Selected extract —
We started the six-hour hike with a descent into lush dense jungle. The ground was damp and the air humid and a few giant mushrooms and colorful flowers peppered an environment that was otherwise just very very green. Our guide hacked away with his machete and we followed closely: through huge bamboo stems bent into arches, across clear streams, past waterfalls and up and down slippery slopes. We had lunch in a pretty little clearing and then started a zig zagging uphill climb out of the jungle basin and up to one of the lower Andean peaks. Halfway up the mountain on a big tree, a rope swing hung off a large branch which extended over a sharp drop back down into the jungle. I put my foot into the rope and pushed off. For a micro-second it feels like committing suicide by stepping of a cliff but gravity pulls the slack out of the rope and I swung out over the jungle, then seemed to remain suspended out there in mid air for a while--like Wiley Coyote before accepting his fate--then came careering back toward the mountainside with an equal and opposite force. It was rather tricky to disengage from the swing, as the path is very thin, one foot is tied up and the swing really wants to head back out over the canyon, but a fellow hiker caught me and I hopped out and off, then he and his wife swung a few times. Then Andrea went and I vowed to catch her on her backswing. Unfortunately, this was much easier said than done and I misjudged everything. As she swung toward me, I grabbed the rope with my right hand and then threw my left arm around Andrea's waist and then stepped forward to steady us and absorb brace against the forces pulling in the opposite direction. But my foot didn't connect with any ground. The path was too thin and I'd stepped off of the cliff. The two of us swung back out over the canyon, Andrea in the proper position and me with a white knuckled fist clenching the rope and clinging to Andrea, while my legs dangled freely in mid air. With some help we recovered on our return swing and successfully disengaged. I was punished for my stupidity with some small sharp spires in my shins which had broken off the leaves of the baby palms growing below the path and with which my legs collided. Andrea was fine if a little rattled but after some stunned silence we laughed through the shock of it all and wished that we'd caught our little stunt on film.
The path continued on to the mountain's summit - a spectacular view point - and then back down to the road where the vehicle was waiting to whisk us back into town. We were muddy and exhausted and after a warm shower we slept very well that night.

What the task asks —
Answer these questions using the hike account above.
1. How long was the hike?
2. What tool did the guide use to clear the way through the jungle?
3. What did the hikers do after a warm shower that night?
The data is not needed here.

Source data —

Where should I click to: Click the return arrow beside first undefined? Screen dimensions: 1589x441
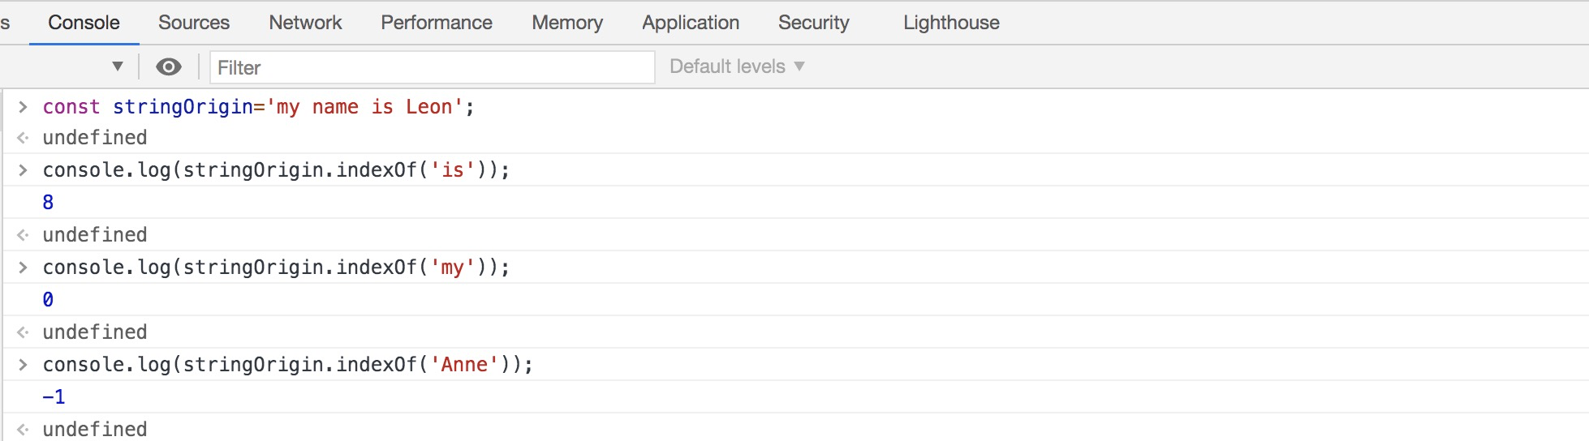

The completed task —
1. Six hours.
2. A machete.
3. They slept very well.